Eagle Financial Services (EFSI) director reports 761-share stock incentive grant
Rhea-AI Filing Summary
Eagle Financial Services Inc. director Scott M. Hamberger reported receiving 761 shares of common stock on 01/02/2026, coded as an "A" transaction, which the footnotes describe as an issuance under the company’s Stock Incentive Plan. The shares were issued at a reported price of $0 per share, consistent with a non-cash equity award.
After this grant, Hamberger directly beneficially owned 1,635.722 shares of Eagle Financial Services common stock. He also indirectly beneficially owned 9,467 shares through the Megan McMullen Hamberger Revocable Living Trust, which are reported separately as indirect holdings. The filing also notes that his holdings include shares acquired through the company’s Dividend Investment Plan.
Positive
- None.
Negative
- None.
Insider Trade Summary
| Type | Security | Shares | Price | Value |
|---|---|---|---|---|
| Grant/Award | Common Stock, $2.50 Par Value | 761 | $0.00 | -- |
| holding | Common Stock, $2.50 Par Value | -- | -- | -- |
Footnotes (1)
- This transaction reflects an issuance of shares under the Company's Stock Incentive Plan. Includes shares of common stock which have been acquired through the Company's Dividend Investment Plan.
FAQ
What did Eagle Financial Services (EFSI) report in this Form 4?

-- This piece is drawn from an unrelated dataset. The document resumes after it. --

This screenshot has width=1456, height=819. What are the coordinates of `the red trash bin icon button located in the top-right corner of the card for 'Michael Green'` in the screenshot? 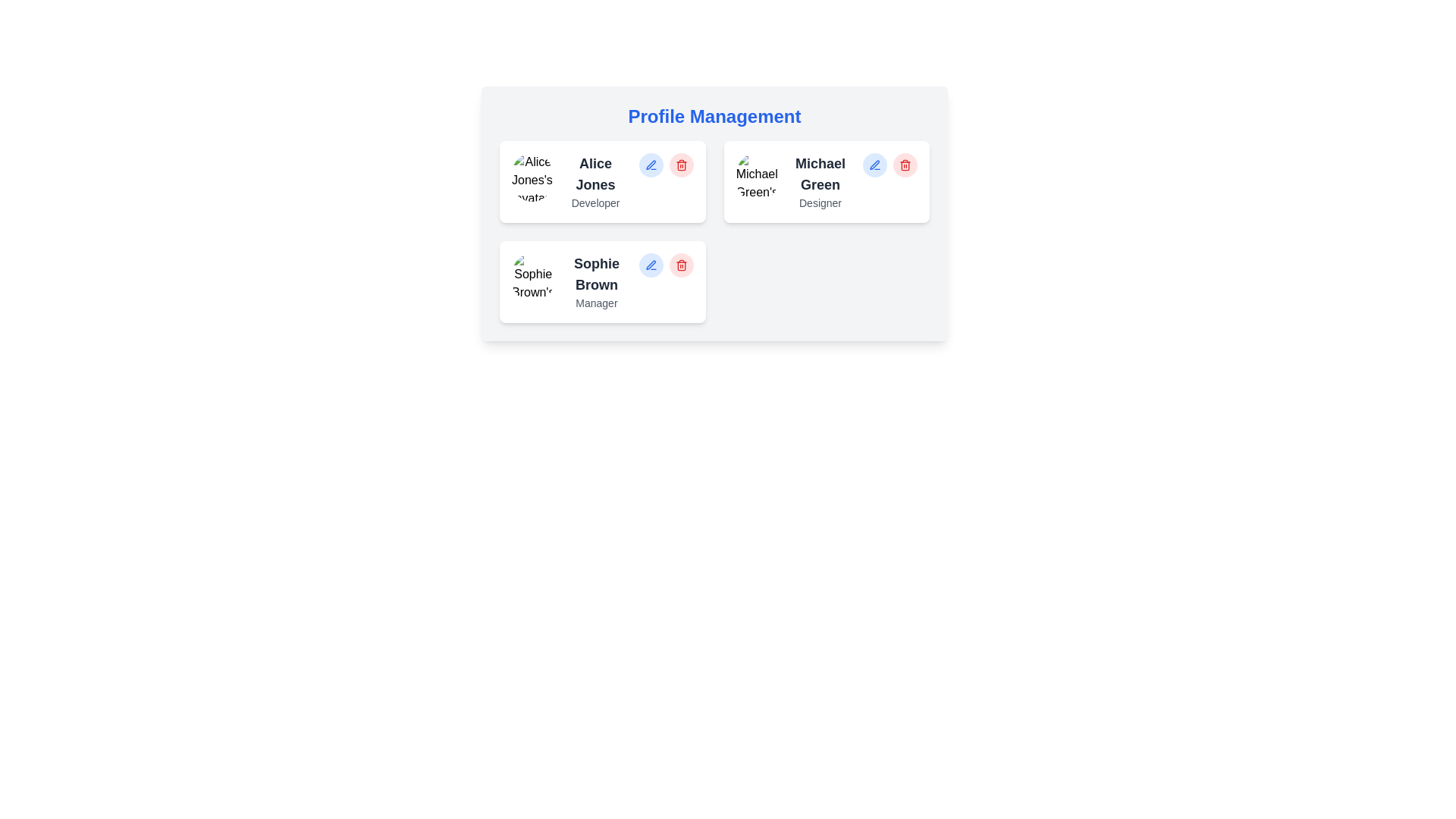 It's located at (905, 165).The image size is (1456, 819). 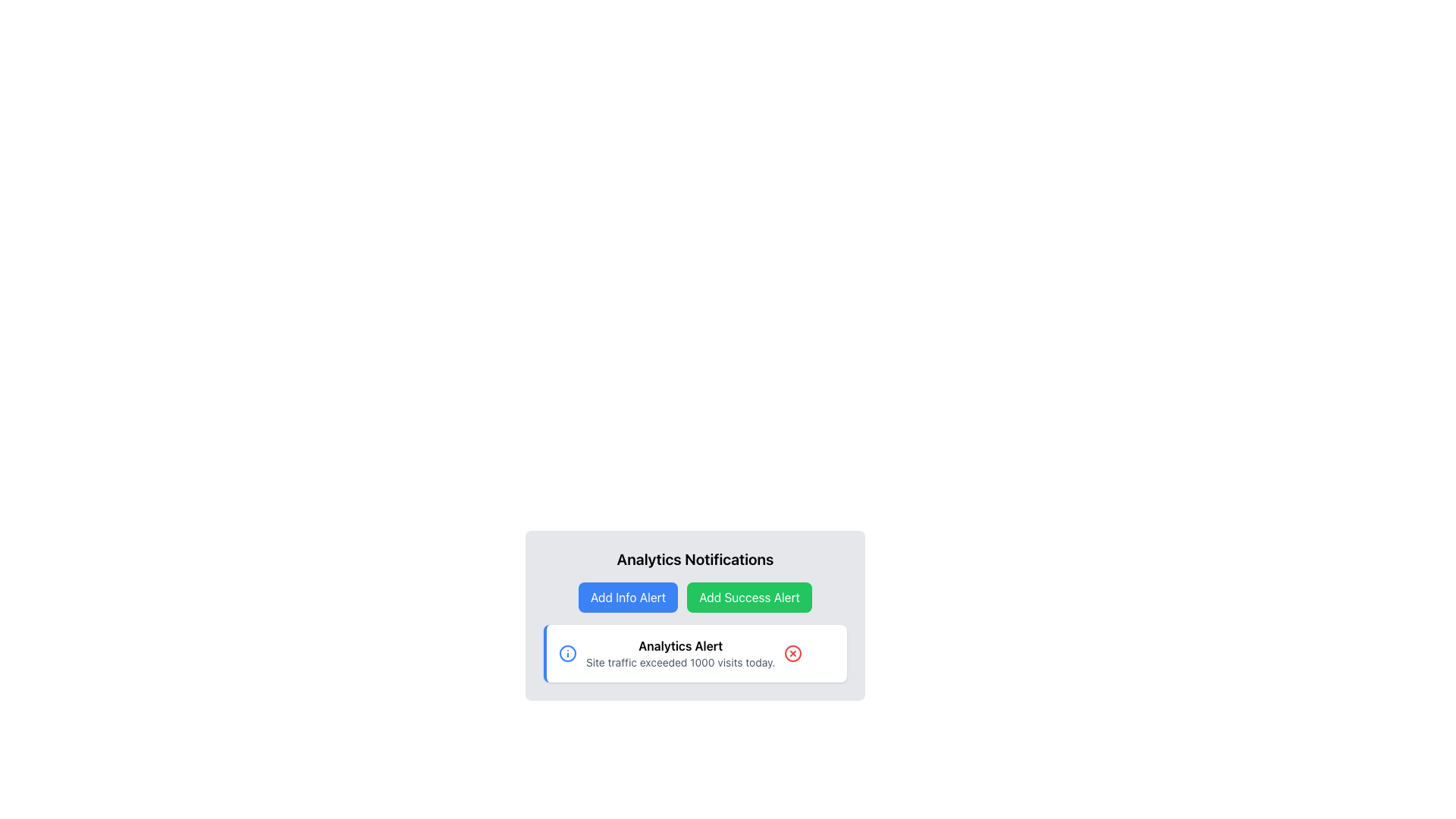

The Form 4 reports that director Scott M. Hamberger received 761 shares of Eagle Financial Services common stock on 01/02/2026 as an "A" code transaction, described as an issuance under the company’s Stock Incentive Plan.
What indirect holdings of EFSI stock are reported for Scott Hamberger?
The filing shows 9,467 shares of Eagle Financial Services common stock held indirectly through the Megan McMullen Hamberger Revocable Living Trust, reported as indirect beneficial ownership.
What is Scott Hamberger’s relationship to Eagle Financial Services?
Scott M. Hamberger is reported as a director of Eagle Financial Services Inc. and is not indicated as an officer or 10% owner in this filing.